0

Based upon a previous written code snippet I'm now trying to store multiple images at once from a certain subreddit into a local directory. My Problem is that I can't get my LINQ statement working properly. I also don't want to download the thumbnail pictures which was why I took a look at the HTML-page and found out that the links I aim to retrieve are hidden in level 5 within the href attribute:

(...)
Level 1: <div class="content">...</div>
    Level 2: <div class="spacer">...</div>
        Level 3: <div class="siteTable">...</div>
            Level 4: <div class=" thing id-t3_6dj7qp odd  link ">...</div>                      
                Level 5: <a class="thumbnail may-blank outbound" href="href="http://i.imgur.com/jZ2ZAyk.jpg"">...</a>

That was my best bet in line '???':

.Where(link => Directory.GetParent(link).Equals(@"http://i.imgur.com"))

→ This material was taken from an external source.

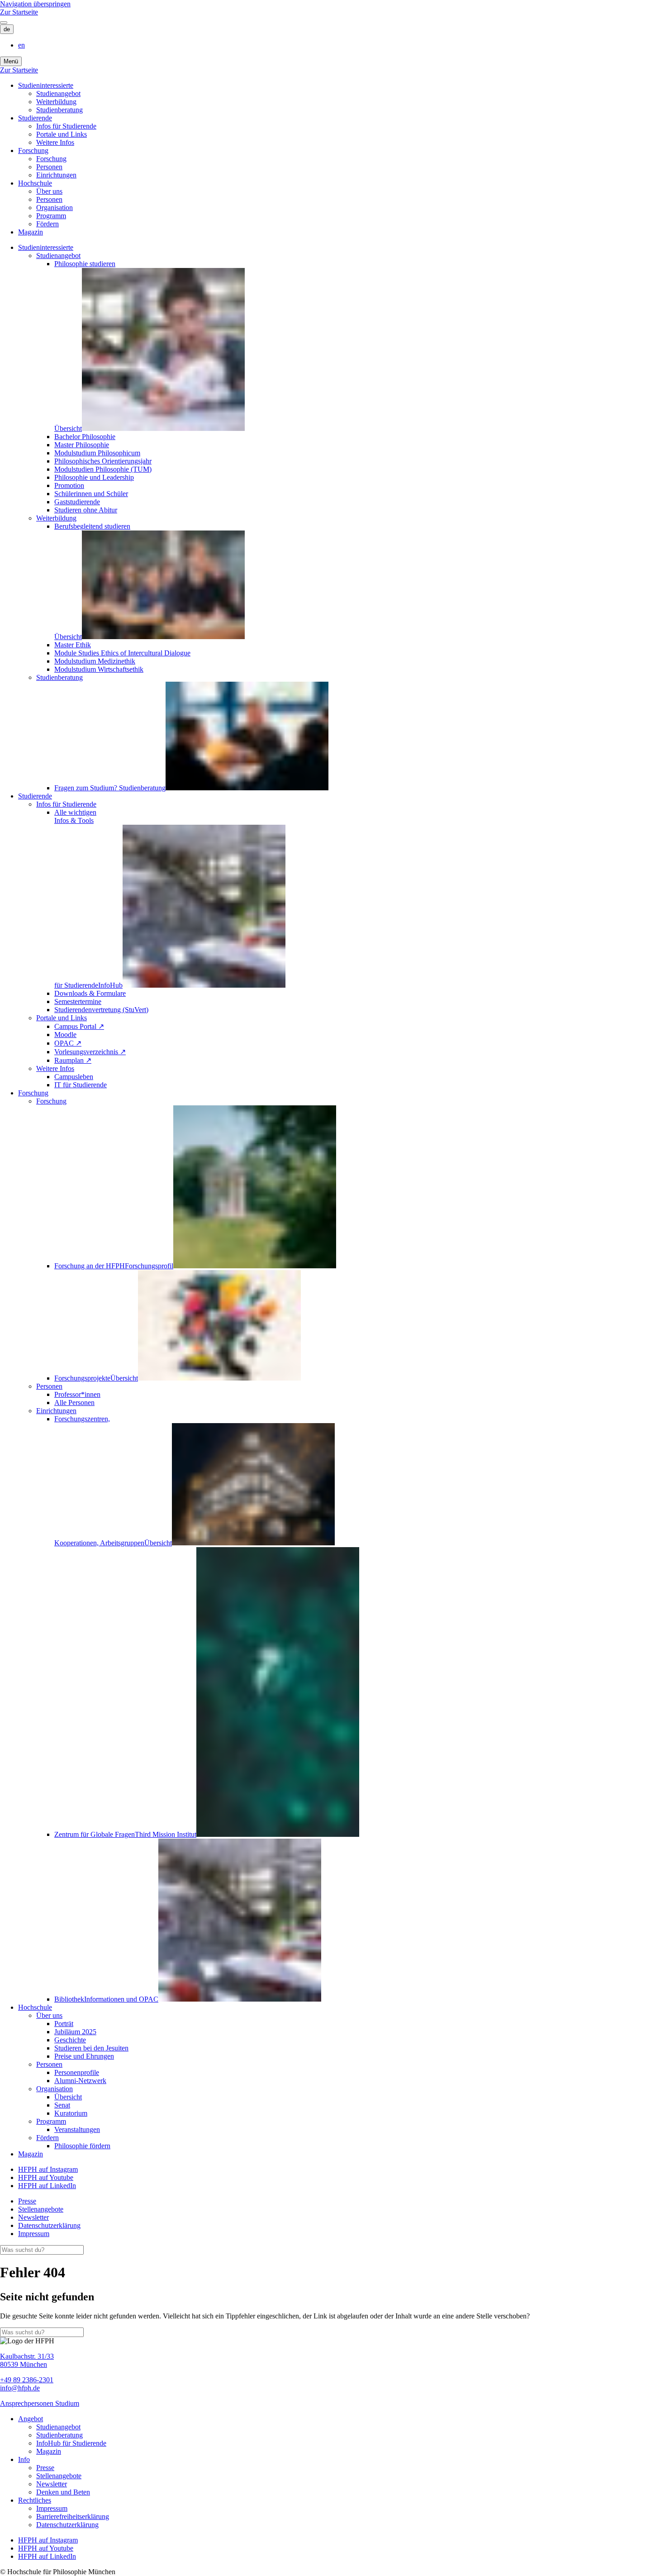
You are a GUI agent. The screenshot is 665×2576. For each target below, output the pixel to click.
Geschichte (70, 2040)
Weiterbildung (56, 101)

Sadly enough it throws out an error stating that

 Object reference not set to an instance of an object

Well now I know why it's not working but I've still got no clue how to rewrite this line since I'm still fairly new to Lambda Expressions. To be honest, I don't really know why I got a System.NullReferenceException in the first place but not in the next line. What's the difference? Maybe my approach on this problem isn't even good practice at all so please let me know how I could proceed further.

using System;
using System.Collections.Generic;
using System.Linq;
using System.IO;
using System.Net;
using HtmlAgilityPack;

namespace GetAllImages
{
    class Program
    {
        static void Main(string[] args)
        {
            List<string> imageLinks = new List<string>();

            // Specify Directory manually
            string dirName = "Jessica Clements";
            string rootPath = @"C:\Users\Stefan\Desktop";
            string dirPath = Path.Combine(rootPath, dirName);

            // Specify the subReddit manually
            string subReddit = "r/Jessica_Clements";
            string url = @"https://www.reddit.com/" + subReddit;

            try
            {
                DirectoryInfo imageFolder = Directory.CreateDirectory(dirPath);                

                HtmlDocument document = new HtmlWeb().Load(url);
                imageLinks = document.DocumentNode.Descendants("a")
                            .Select(element => element.GetAttributeValue("href", null))
                            .Where(???) 
                            .Where(stringLink => !String.IsNullOrEmpty(stringLink))
                            .ToList();

                foreach(string link in imageLinks)
                {
                    using (WebClient _wc = new WebClient())
                    {
                        _wc.DownloadFileAsync(new Uri(link), Path.Combine(dirPath, Path.GetFileName(link)));
                    }                        
                 }

            Console.WriteLine($"Files successfully saved in '{Path.GetFileName(dirPath)}'.");             

            }

            catch(Exception e)
            {
                while(e != null)
                {
                    Console.WriteLine(e.Message);
                    e = e.InnerException;
                }
             }

            if(System.Diagnostics.Debugger.IsAttached)
            {
                Console.WriteLine("Press any key to continue . . .");
                Console.ReadKey(true);
            }
        }
    }
}

Edit: Just in case someone is interested in this solution that's how I made it work in the end using the answers below:

HtmlDocument document = new HtmlWeb().Load(url);
imageLinks = document.DocumentNode.Descendants("a")
            .Select(element => element.GetAttributeValue("href", null))
            .Where(link => (link?.Contains(@"http://i.imgur.com") == true))
            .Distinct()
            .ToList();
間澤東雲
  • 149
  • 3
  • 9
  • A much better approach to your problem is to use the [JSON API](https://www.reddit.com/r/Jessica_Clements/.json) instead of parsing HTML. – Nasreddine May 27 '17 at 21:28

2 Answers2

4

Given that this line throws the exception:

.Where(link => Directory.GetParent(link).Equals(@"http://i.imgur.com"))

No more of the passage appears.